--- start SUPPLIED DATA ---
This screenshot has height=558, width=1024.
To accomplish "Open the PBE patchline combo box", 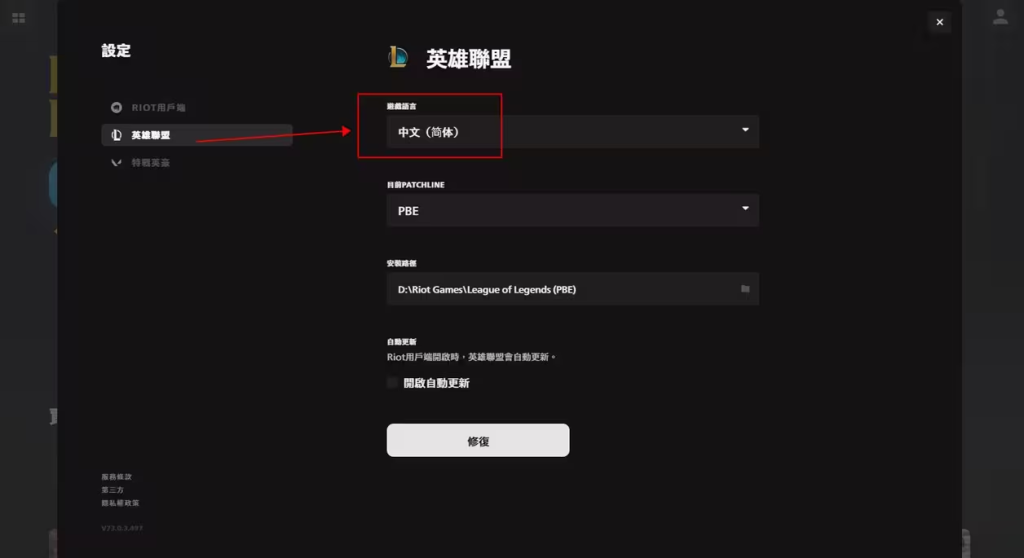I will [x=573, y=210].
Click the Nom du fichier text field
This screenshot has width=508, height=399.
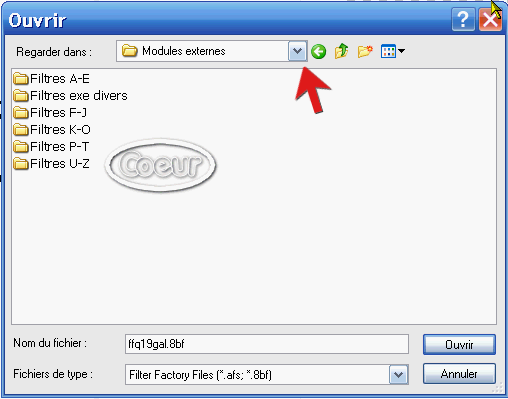pyautogui.click(x=267, y=344)
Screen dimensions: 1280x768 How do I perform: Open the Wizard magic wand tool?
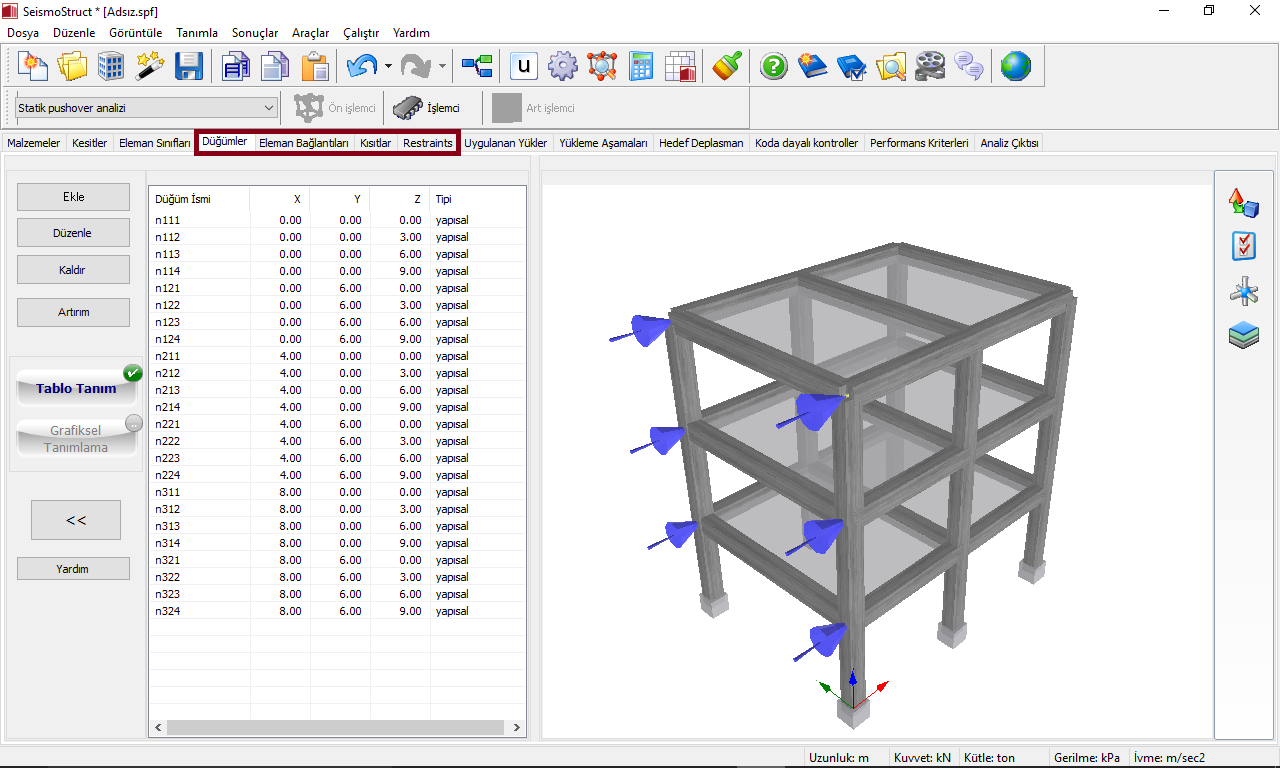150,67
--- end SUPPLIED DATA ---
[DO THIS] Put the lines of the data into a JSON list of strings, one string per line with blank lines dropped, starting with the line containing "Click the Nom du fichier text field" and continuing through the end of the data. Leave the pictures out.

[FINAL RESULT]
[
  "Click the Nom du fichier text field",
  "This screenshot has width=508, height=399.",
  "pyautogui.click(x=267, y=344)",
  "Screen dimensions: 1280x768 How do I perform: Open the Wizard magic wand tool?",
  "150,67"
]